While initial attempts to control the Internet in the noughties required a court ruling, the new law allows prosecutors to bypass a court decision. While television was gradually turning into the mass propaganda of Putin's United Russia party, the growing access of Russians to the web threatened the party's stronghold on information. As more Russians get online (as of last year, 58 per cent of Russians are online), it is no coincidence that Russia's biggest protest rallies to date have been organised, discussed, and promoted through online media and social networks. Putin has now turned his attention to the online world, despite not seeing it as a priority in the past. During a meeting with the Federal Security Service board this February he said, "firm measures must be used against different kinds of extremist structures, blocking the radicals' attempts to use information technologies, internet resources, and social networks for their propaganda.”
What is censored
The “blacklist law” went into effect last November, and rights activists’ worst fears have been confirmed by the ever-growing list of blacklisted content.

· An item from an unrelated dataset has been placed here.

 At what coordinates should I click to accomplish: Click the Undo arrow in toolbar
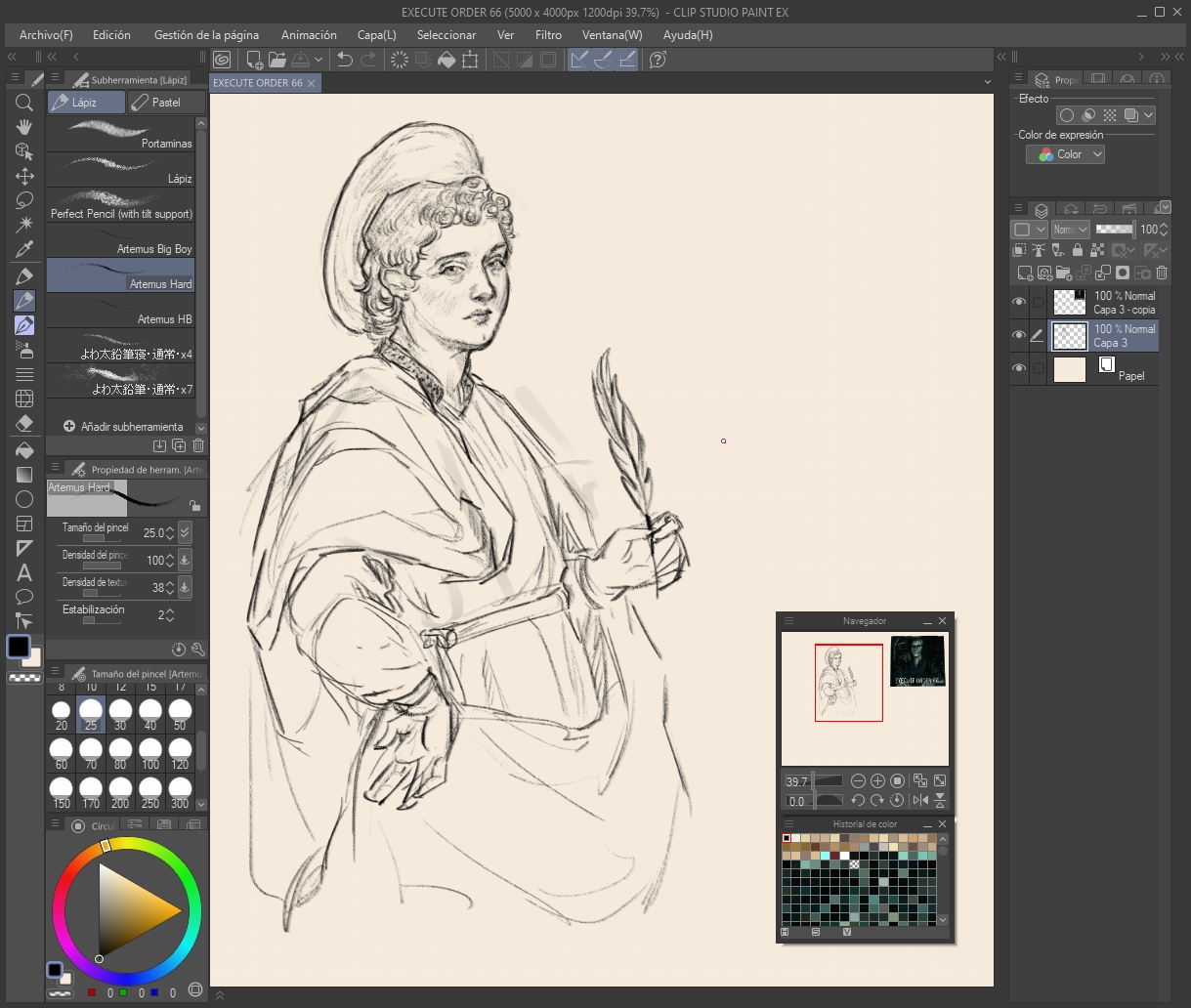click(x=344, y=60)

The most detailed and reliable monitoring of such bans are done by Agentura.ru information agency, led by Andrei Soldatov, Russia’s leading expert on security forces.
While the law was officially created for protecting children from harmful information, it was actually designed to control Russia's internet. Among the first banned internet materials were the six video clips of Russian punk feminist punk group Pussy Riot, prosecuted for their ‘punk prayer’ against Vladimir Putin. And they're not alone: most of law’s first ‘victims’ have had little to do with child protection: online encyclopedia Lurkmore.to, digital library lib.rus.ec, torrent tracker Rutracker.org, Google’s Blogger and YouTube. Apart from the Pussy Riot videos, all of these websites were eventually removed from the Roskomnadzor blacklist. So far, YouTube is the only site to dispute the blacklisting in court. The beginning of 2013, according to Soldatov, has been marked by a growth of internet filtering, along with another new and dangerous threat. The League for Internet Safety (LIS) (which is close to the Kremlin) has pushed for the creation of a “white list” of Russian websites in the Kostroma region - for the time being. It is expected to include one million websites by April. Local Internet Service providers signed new contracts with users, giving them access only to “white listed” websites. Although Russia’s Ministry of Communications and Mass Media didn’t support the initiative, LIS is likely to carry on with its controversial activities.
YouTube’s trial is a chance for civil society to find a way to strike back against the Kremlin, rather than protecting the creators of how-to-do-Halloween-make-up video. While attempts thus far to battle the law have been weak and disorganised, YouTube's challenge to the law could aid activists in fighting Russia's growing control of the web.